▸ BRIEF: Copy the records from the line holding "Task: Switch to the Course tab" through the end of the records, inclusive, with "Course" switched to "Grades" and nothing else changed. Leave the pictures out of your answer.

* * * *

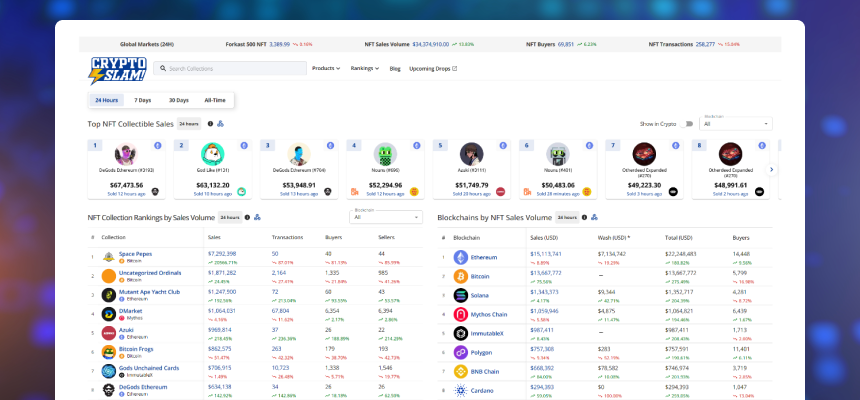This screenshot has height=400, width=860.
Task: Click the Ethereum blockchain icon in rankings
Action: click(461, 257)

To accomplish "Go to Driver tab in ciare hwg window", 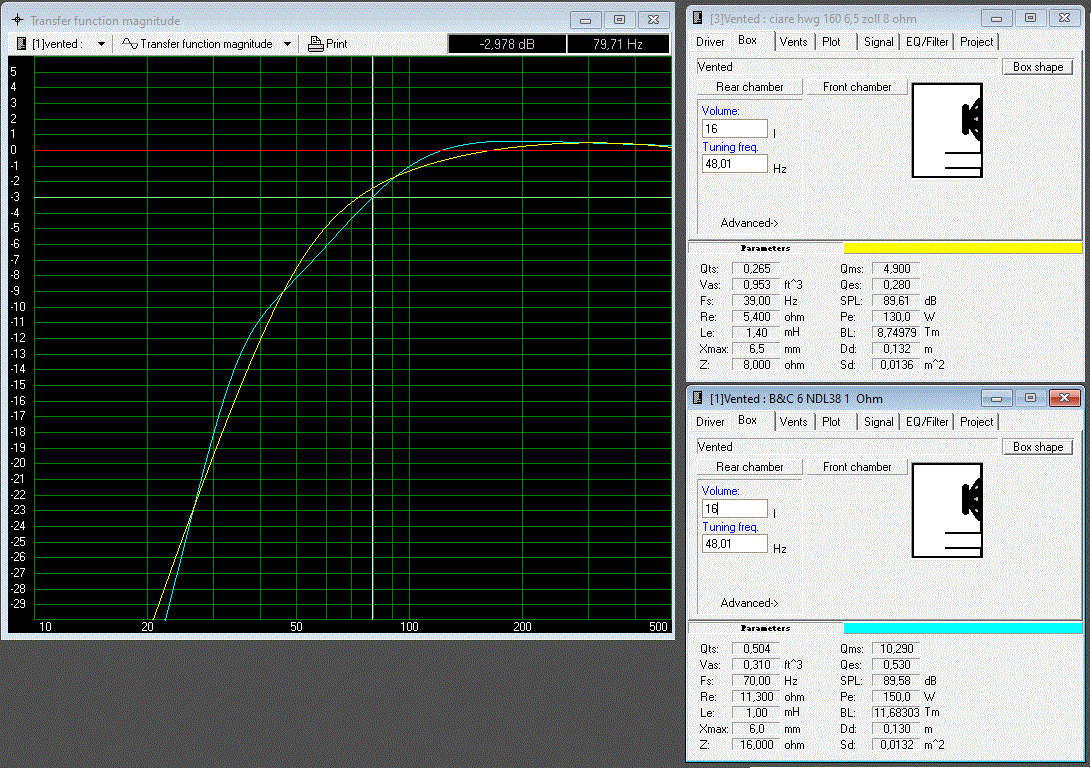I will click(x=710, y=42).
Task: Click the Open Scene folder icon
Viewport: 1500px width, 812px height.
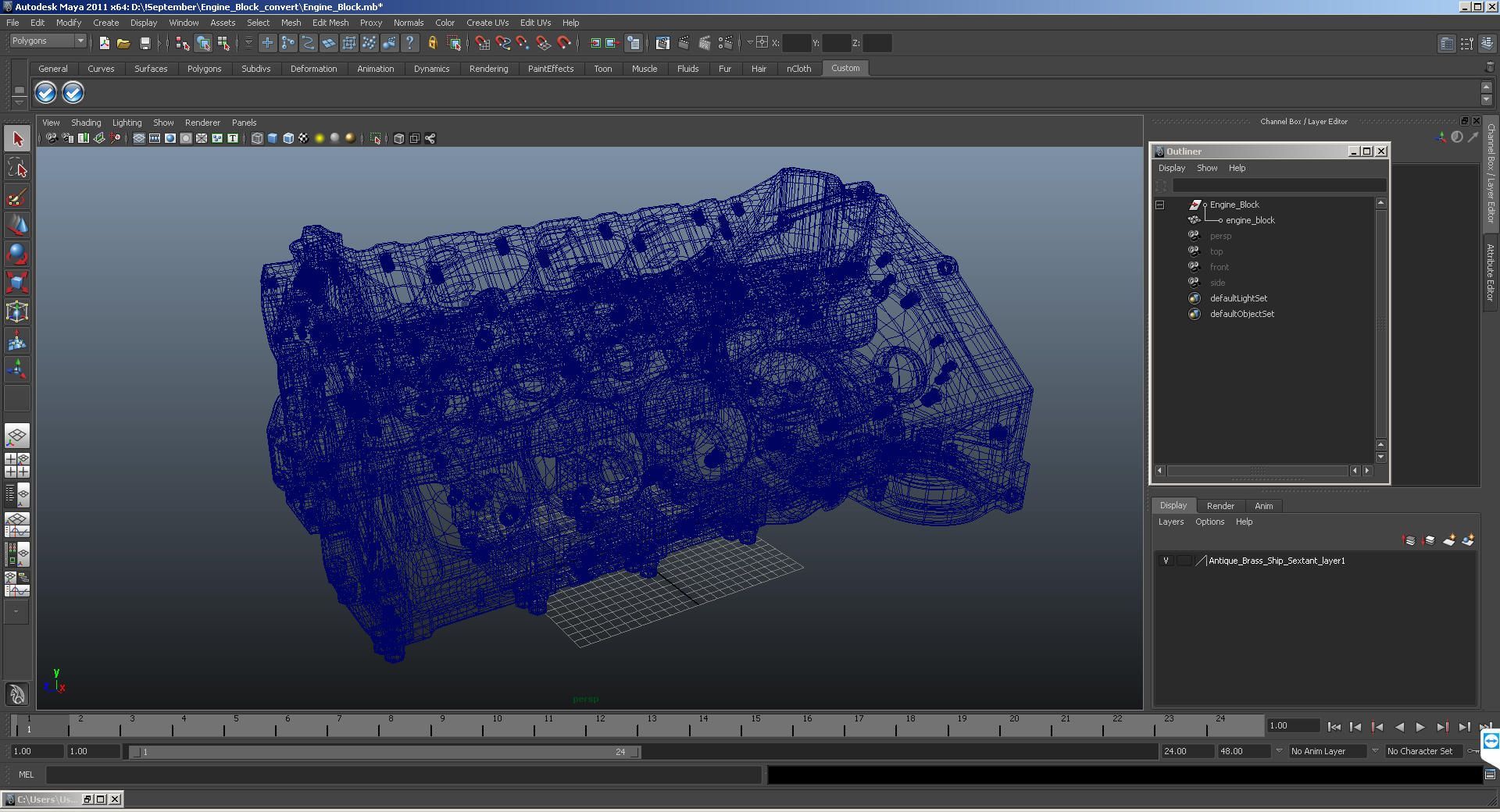Action: coord(123,44)
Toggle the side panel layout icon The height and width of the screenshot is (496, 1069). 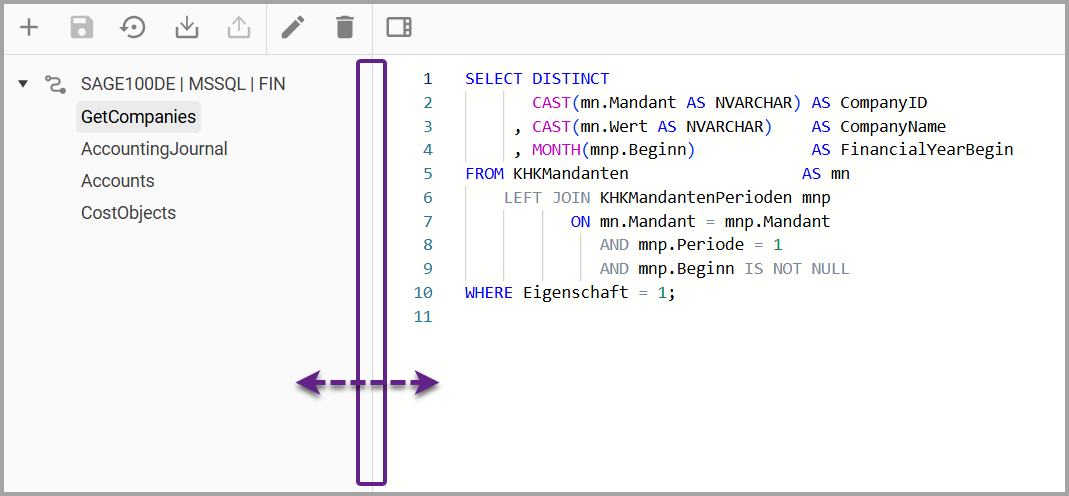tap(399, 27)
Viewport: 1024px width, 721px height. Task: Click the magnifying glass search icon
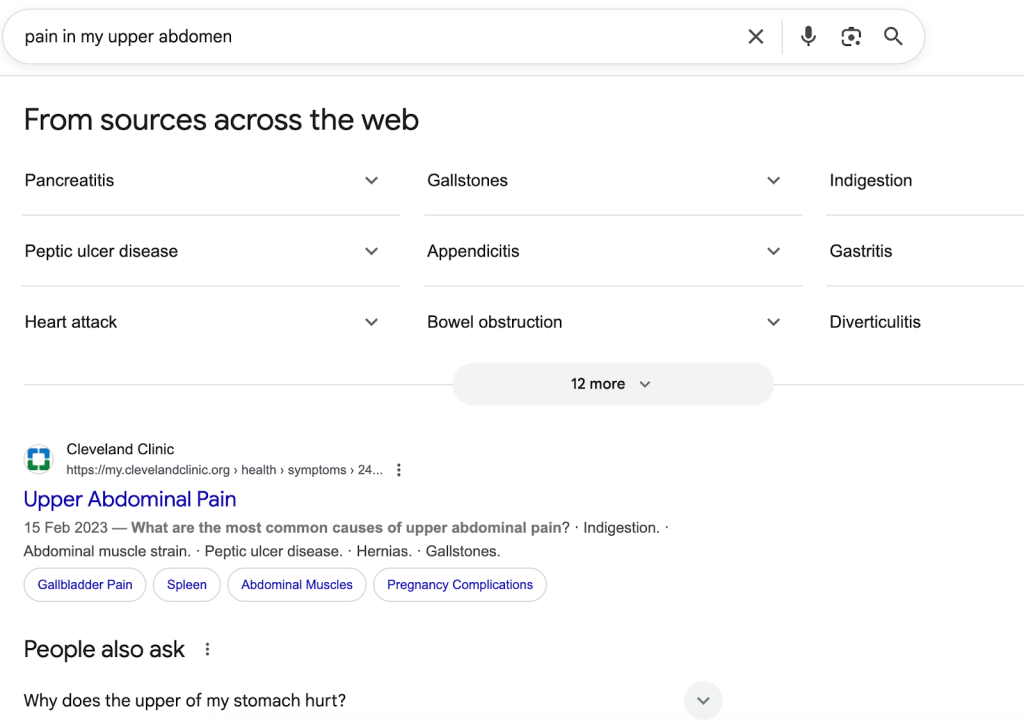(x=893, y=37)
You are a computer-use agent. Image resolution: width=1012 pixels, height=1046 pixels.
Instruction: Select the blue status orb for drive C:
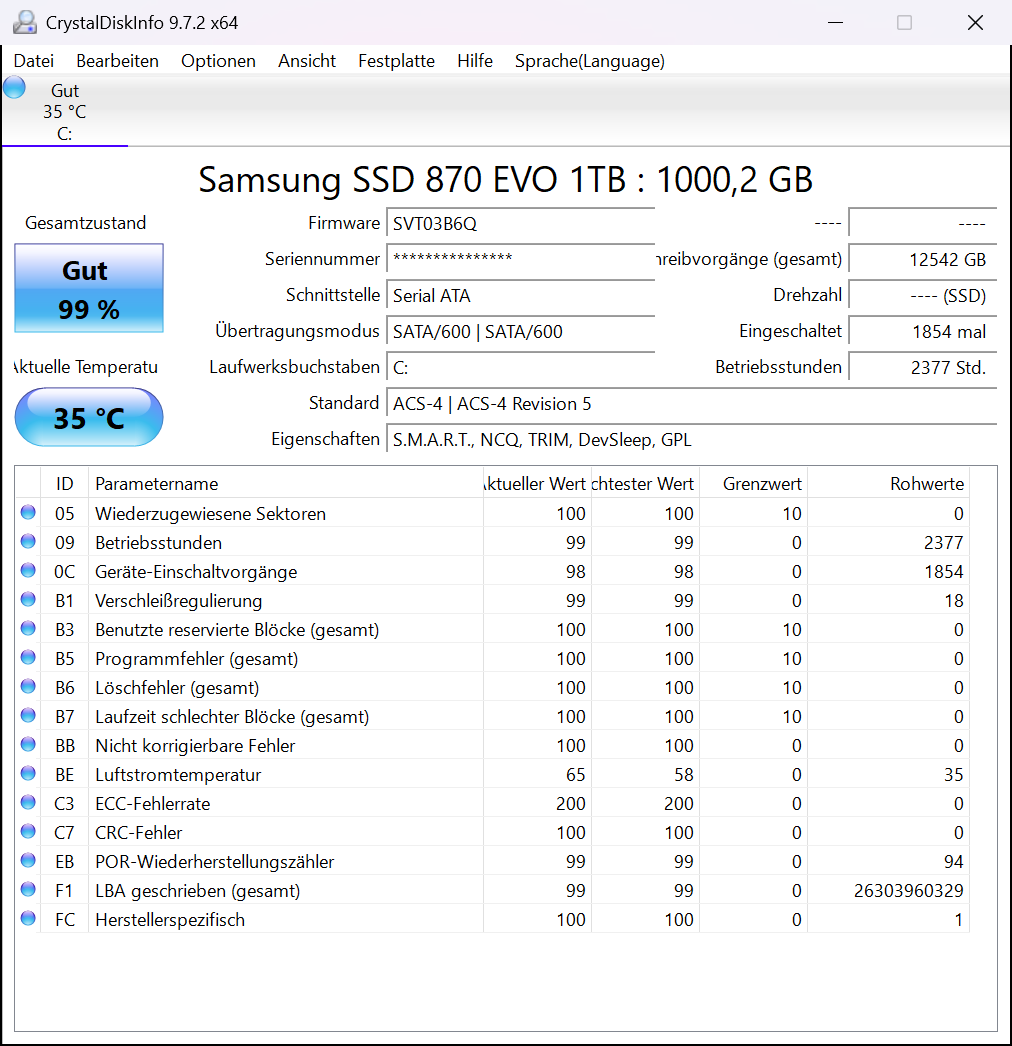coord(14,87)
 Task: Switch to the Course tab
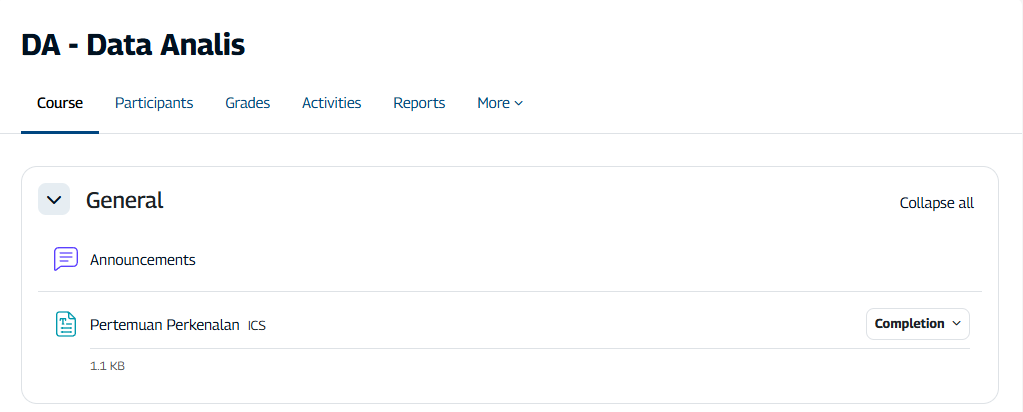(60, 103)
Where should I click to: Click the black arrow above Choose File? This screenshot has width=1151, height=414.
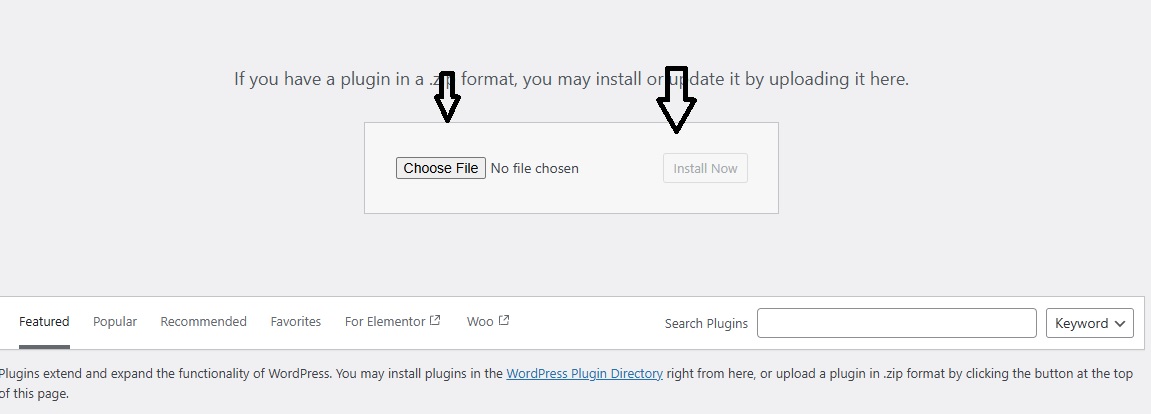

* * * *

▸ OUTPUT OF THE EXERCISE:
 Task: Switch to the Grades tab
(60, 103)
Where should I click to: Click the black arrow above Choose File? This screenshot has width=1151, height=414.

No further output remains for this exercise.